* [WHAT YOU SHOULD DO]
Copy each item below word for word, keeping its lines in the same order. Don't include the pictures.

* [LISTED ENTRIES]
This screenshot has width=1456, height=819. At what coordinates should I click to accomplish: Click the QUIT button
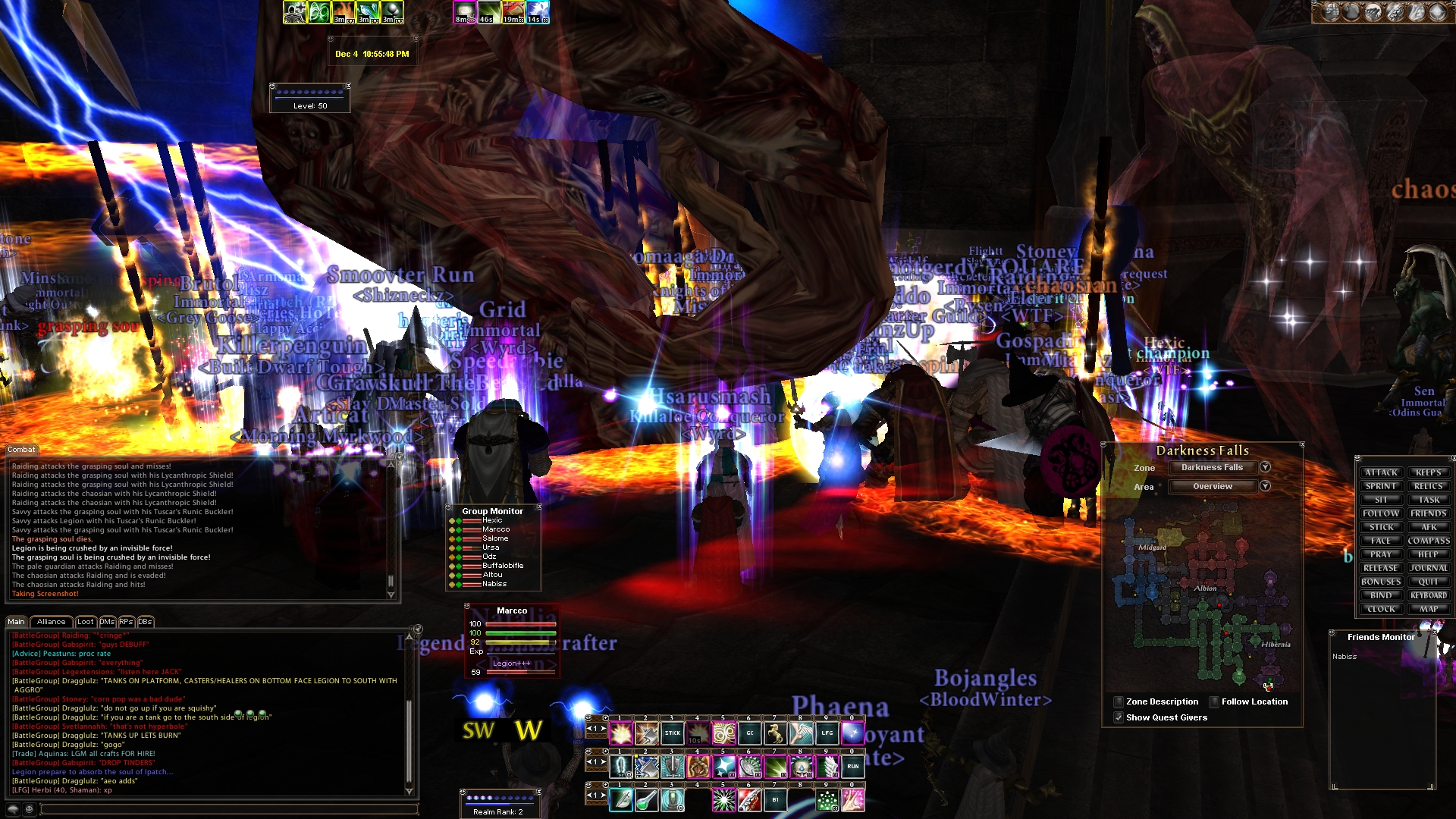[x=1429, y=582]
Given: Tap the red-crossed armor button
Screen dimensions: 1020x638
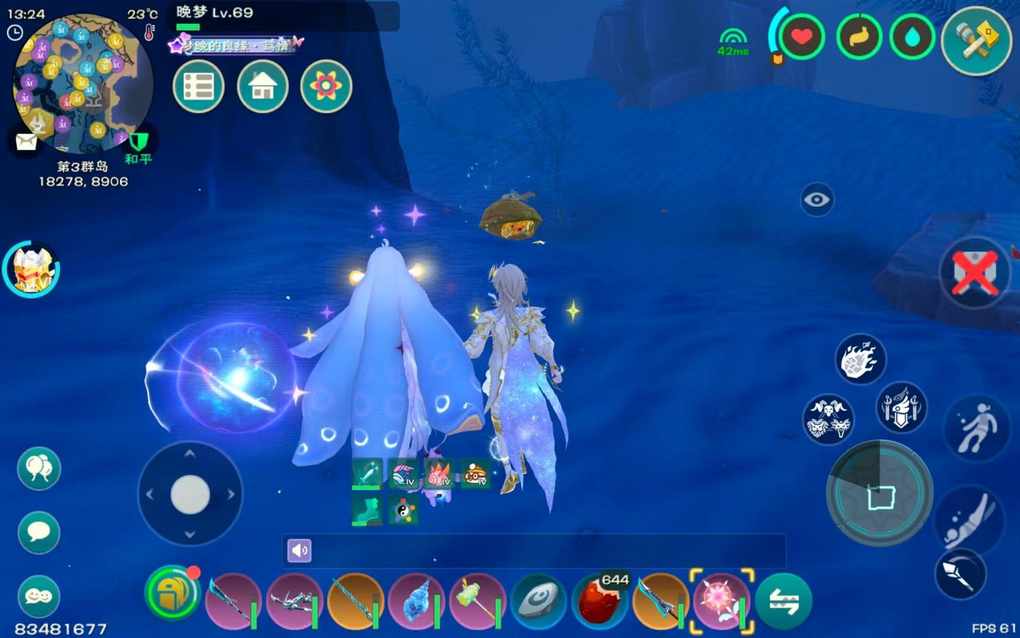Looking at the screenshot, I should click(974, 273).
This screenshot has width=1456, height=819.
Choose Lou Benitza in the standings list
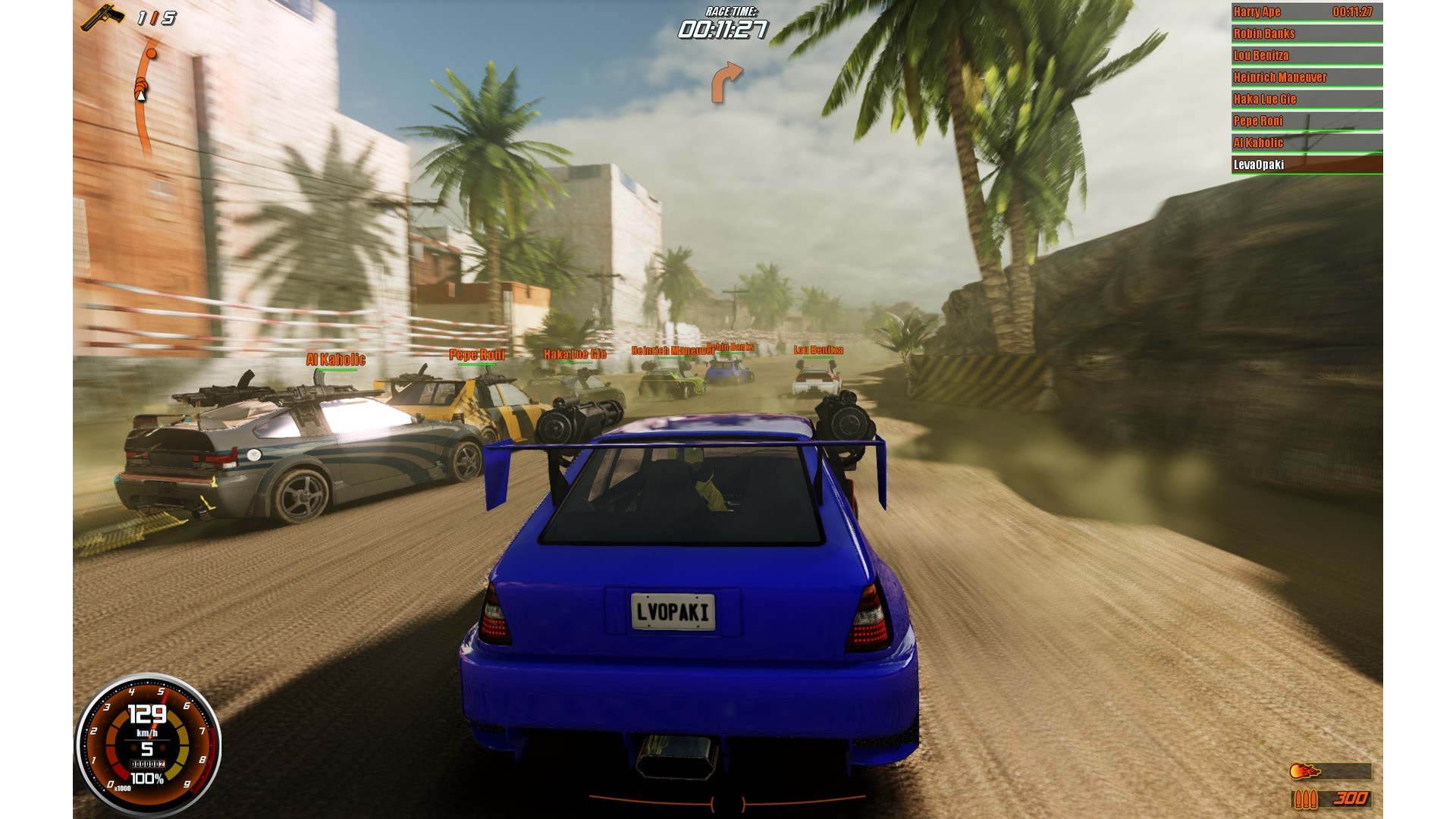tap(1306, 55)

* [OUTPUT]
This screenshot has width=1456, height=819. At what coordinates should I click to accomplish: Click the QUIT button
[x=1429, y=582]
Given: Tap the red-crossed armor button
Screen dimensions: 1020x638
Looking at the screenshot, I should click(974, 273).
This screenshot has width=1456, height=819.
Choose Lou Benitza in the standings list
tap(1306, 55)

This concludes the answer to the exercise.